A LC 24/75 disciplina os Convênios, mas pode ser aplicada aos Protocolos, pois:

I. O citado art. 155, § 2º, XII, “g” trata de lei complementar para regular o modo como deliberações entre os Estados se tornam juridicamente vinculantes. Essas deliberações ora assumem a forma de Convênio, ora a de Protocolo.

II. Afiançada pelo art. 155, § 2º, XII, da Constituição, a Lei Complementar n.º 87/1996 estabeleceu, no seu art. 9º, que “a adoção do regime de substituição tributária em operações interestaduais dependerá de acordo específico celebrado pelos Estados interessados.” Ao optar pelo uso da expressão “acordo específico”, a lei sugere os acordos como gênero do qual são espécies o Convênio e o Protocolo.

III. Não é incomum que os Protocolos mencionem, como parte de sua base normativa, o art. 102 do CTN. A literalidade desse dispositivo refere-se aos “convênios”. Se o art. 102 do CTN é aplicado aos protocolos mesmo tratando dos convênios, o mesmo pode e deve se passar com a LC 24/75.

Enfim: Convênios e Protocolos são instrumentos pensados para o contexto federativo. Se um ente acorda determinado conteúdo com os demais e toma a decisão de incorporar esse conteúdo, é impensável que possa fazer uma incorporação à la carte enquanto os demais em igual situação incorporam todo o conteúdo acordado. É impensável que tal cenário não confronte o próprio Federalismo.

Respeito à Segurança Jurídica

Em sua obra seminal sobre Segurança Jurídica (Modificações da jurisprudência no Direito Tributário. São Paulo: Noeses, 2009, passim), Misabel Derzi demonstra que:

I. Como corolário da própria ideia de justiça e Estado de Direito, a segurança jurídica manifesta-se como princípio geral (universal) de boa-fé, válido para todas as áreas jurídicas, que exige comportamento leal e confiável de todos os envolvidos em uma relação jurídica.

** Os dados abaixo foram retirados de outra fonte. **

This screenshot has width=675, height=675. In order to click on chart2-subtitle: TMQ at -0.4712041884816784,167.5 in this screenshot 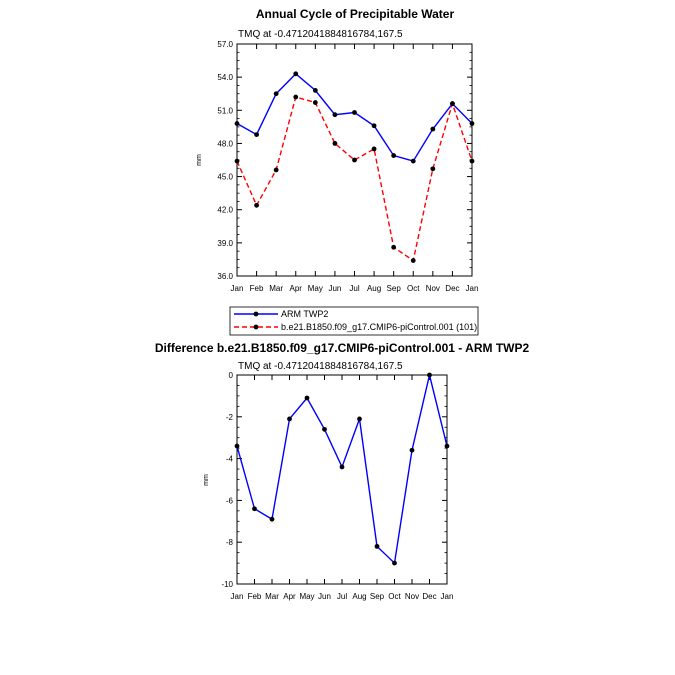, I will do `click(320, 366)`.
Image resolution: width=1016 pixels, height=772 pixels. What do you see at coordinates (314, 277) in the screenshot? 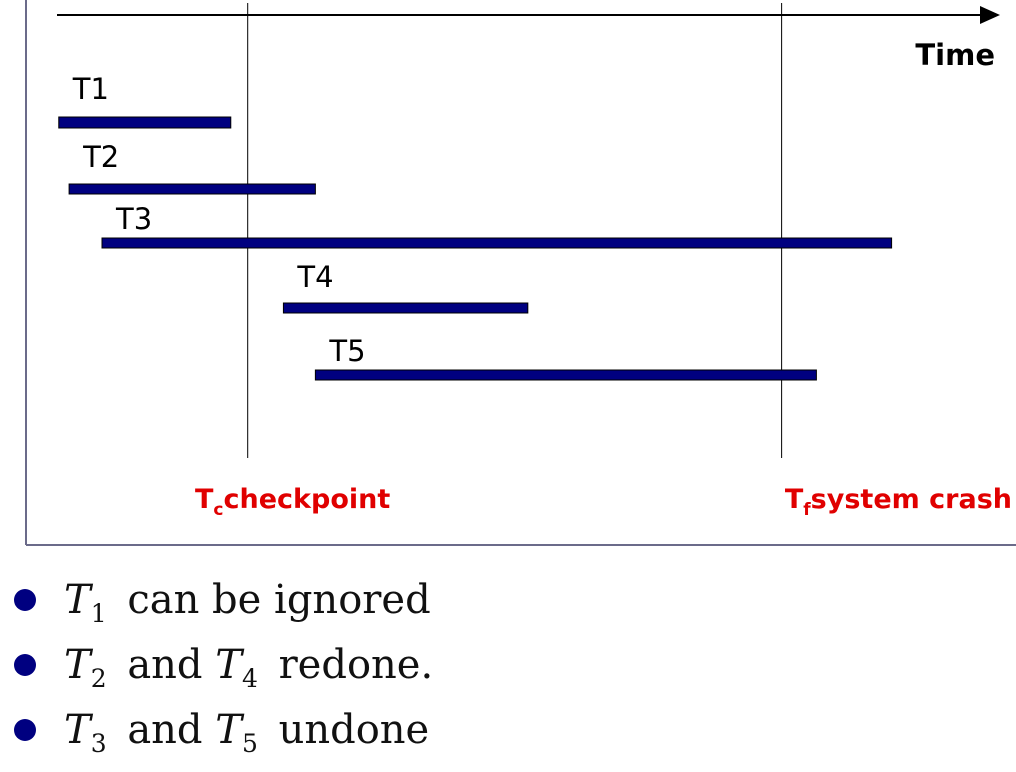
I see `transaction-label: T4` at bounding box center [314, 277].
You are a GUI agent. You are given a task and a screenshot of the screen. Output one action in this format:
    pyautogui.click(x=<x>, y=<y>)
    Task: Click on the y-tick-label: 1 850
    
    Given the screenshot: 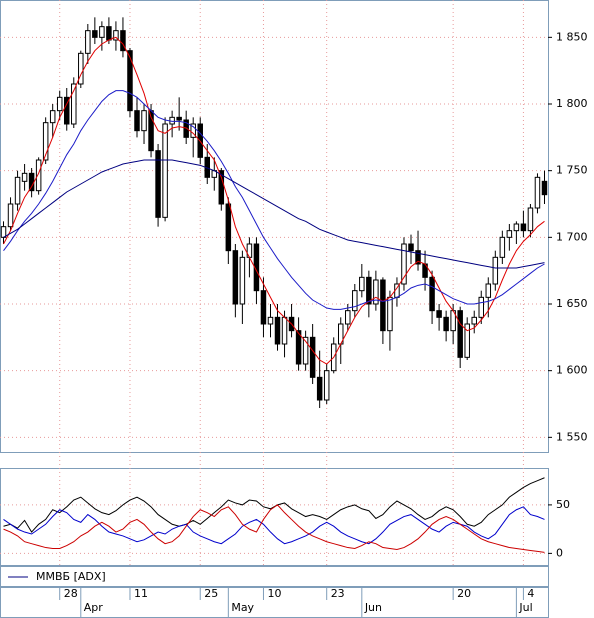 What is the action you would take?
    pyautogui.click(x=572, y=36)
    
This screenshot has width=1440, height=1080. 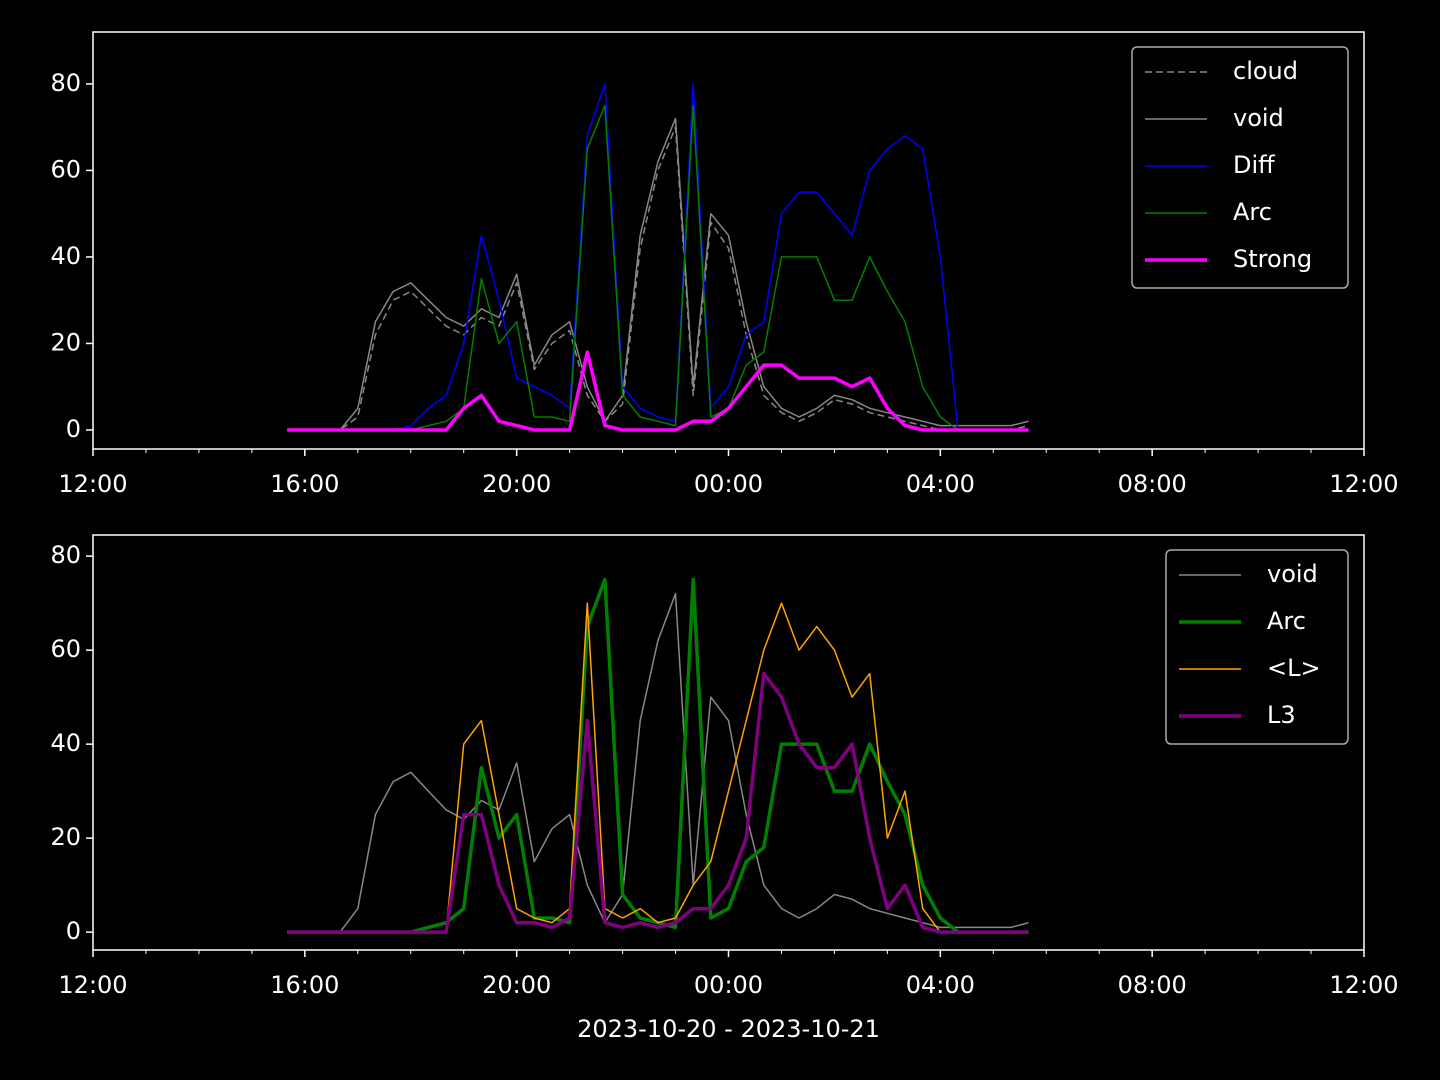 What do you see at coordinates (1282, 715) in the screenshot?
I see `legend-label: L3` at bounding box center [1282, 715].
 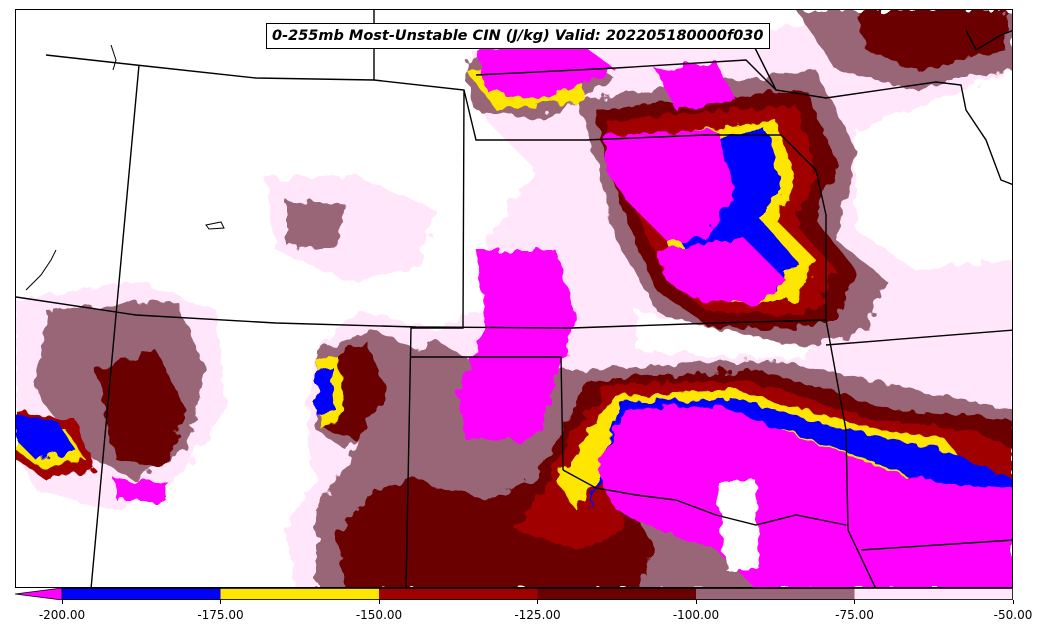 I want to click on colorbar-tick-label: -50.00, so click(x=1013, y=615).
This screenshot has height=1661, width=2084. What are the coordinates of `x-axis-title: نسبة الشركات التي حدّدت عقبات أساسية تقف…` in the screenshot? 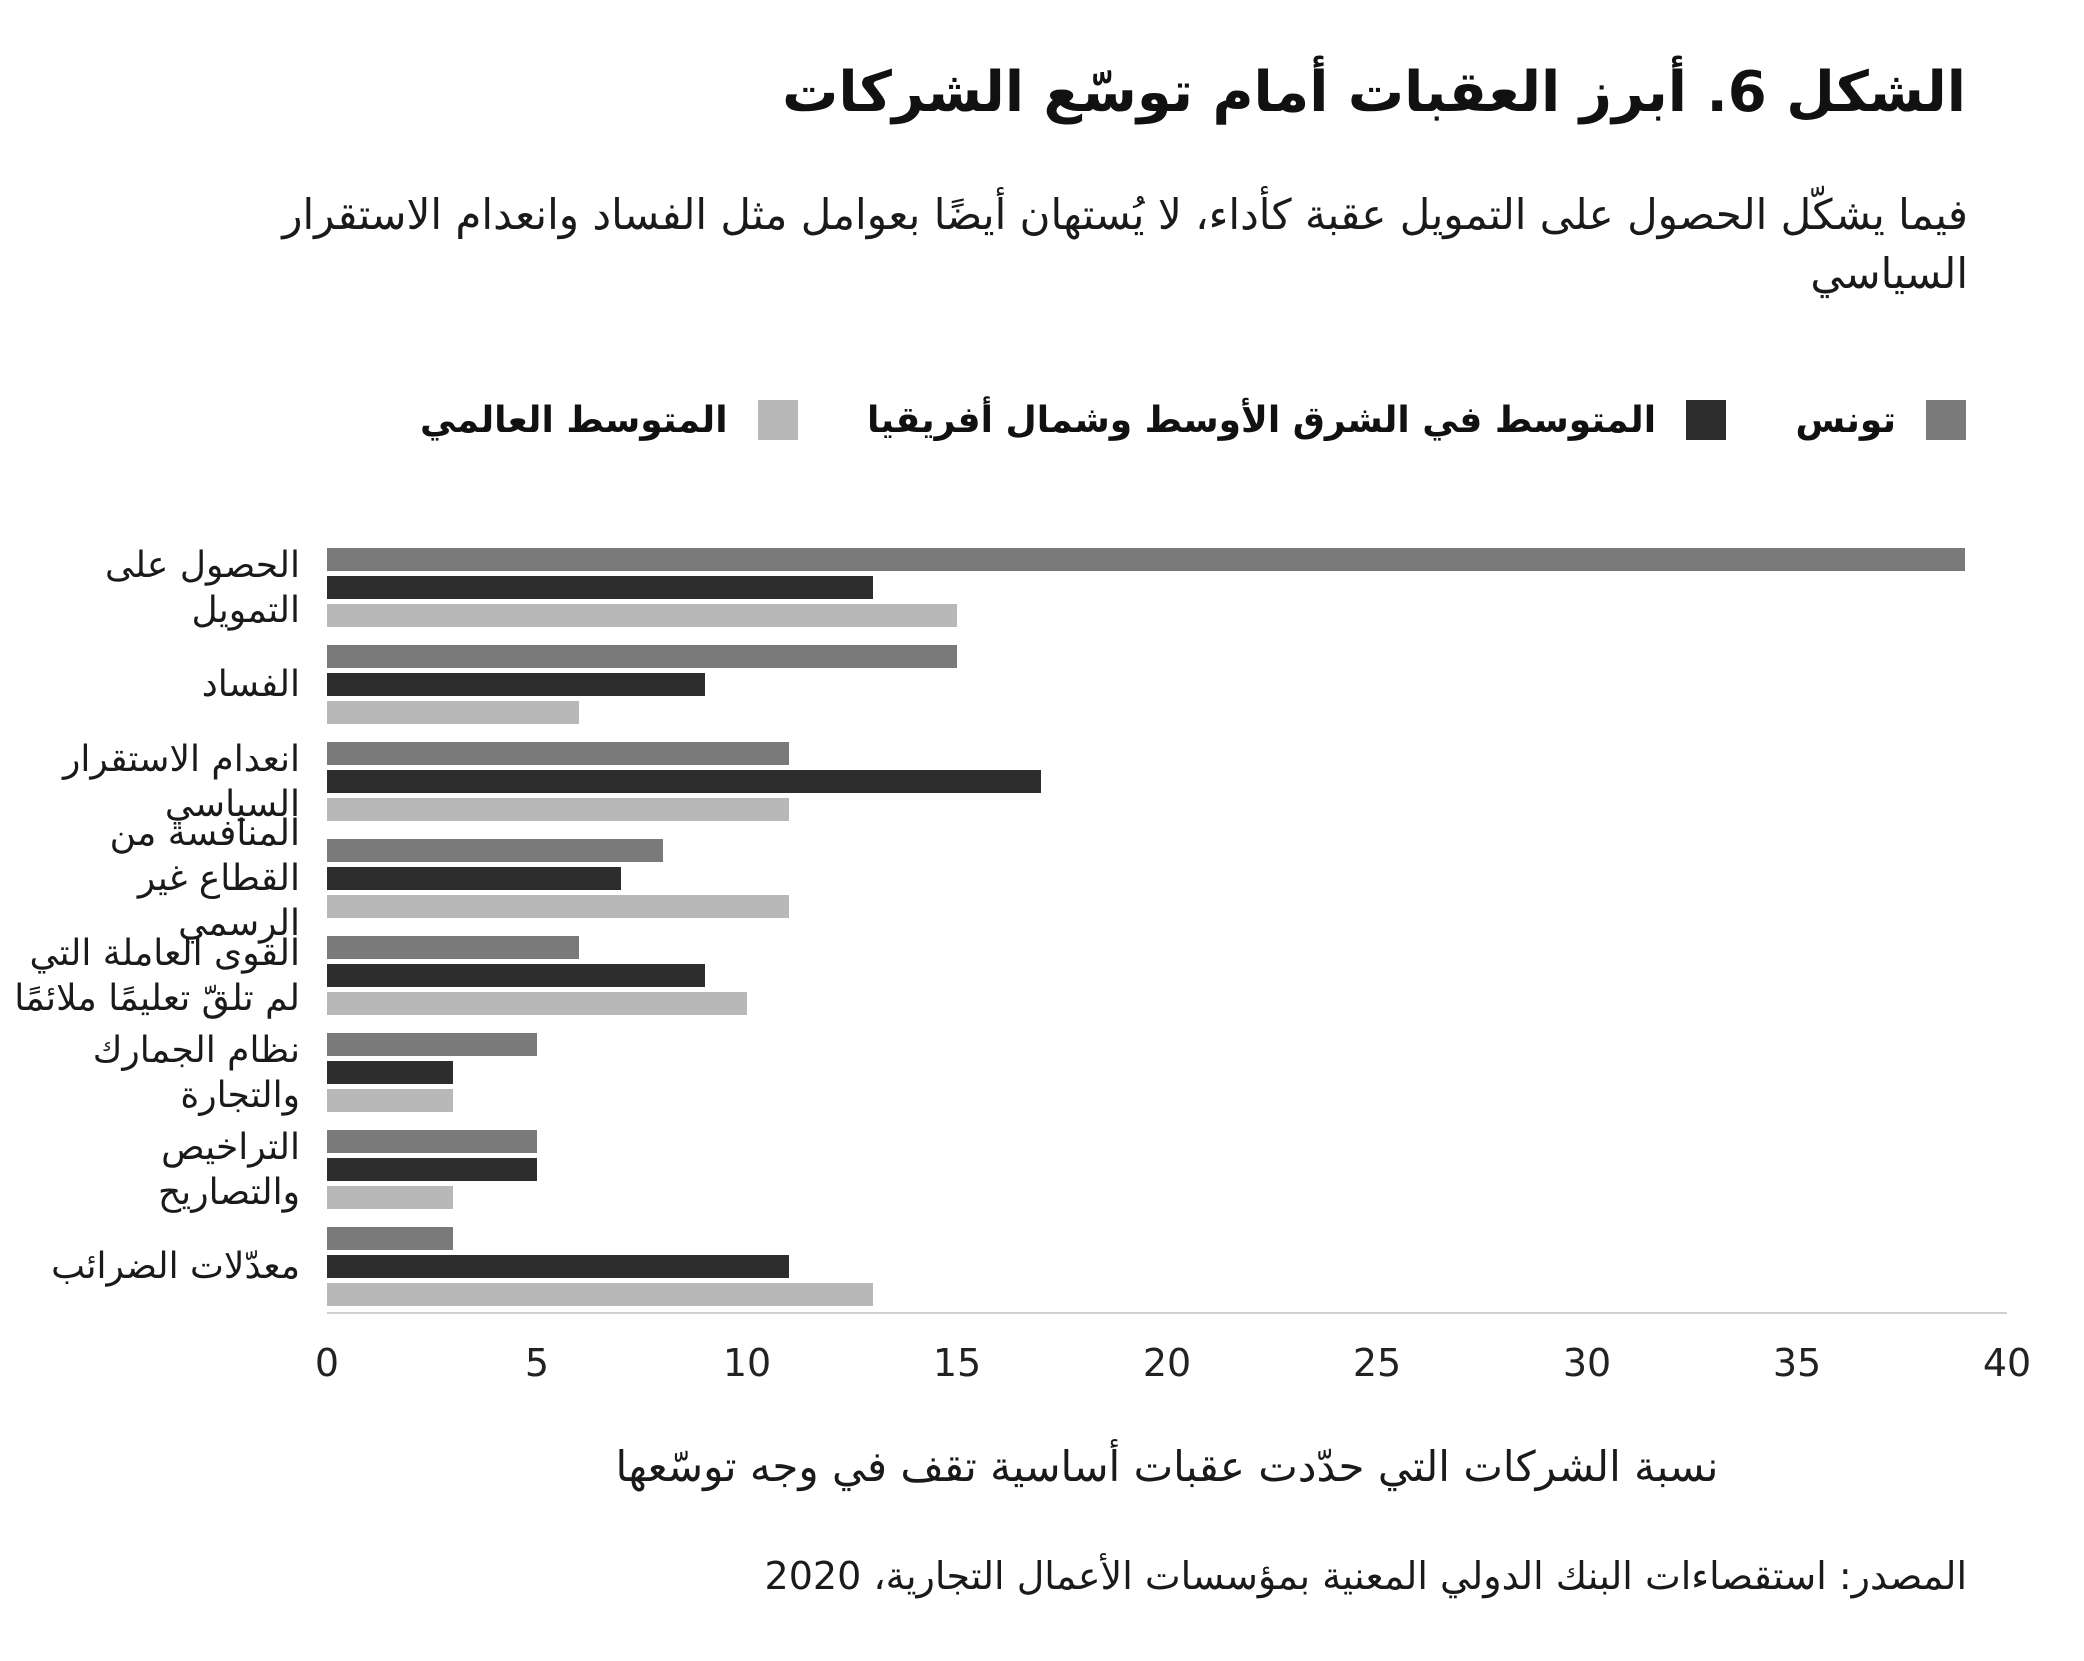 It's located at (1167, 1466).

II. Esse princípio projeta-se como proteção da confiança, quando aplicado às situações gerais e abstratas, e.g., quanto a um ato normativo estatal; e como boa-fé em sentido estrito na sua incidência vis-à-vis situações jurídicas individuais e concretas (e.g., atos administrativos individuais e decisões judiciais).

Ao acordar determinado conteúdo em reunião com outras Unidades e ao decidir pela ratificação desse conteúdo, o Estado gera, tanto nos demais Estados quanto nos contribuintes situados nas partes envolvidas, uma legítima expectativa de que as normas acordadas serão cumpridas. Claro: Convênios e Protocolos são acordos formais e publicizados. A legítima expectativa criada se quebra com a incorporação parcial.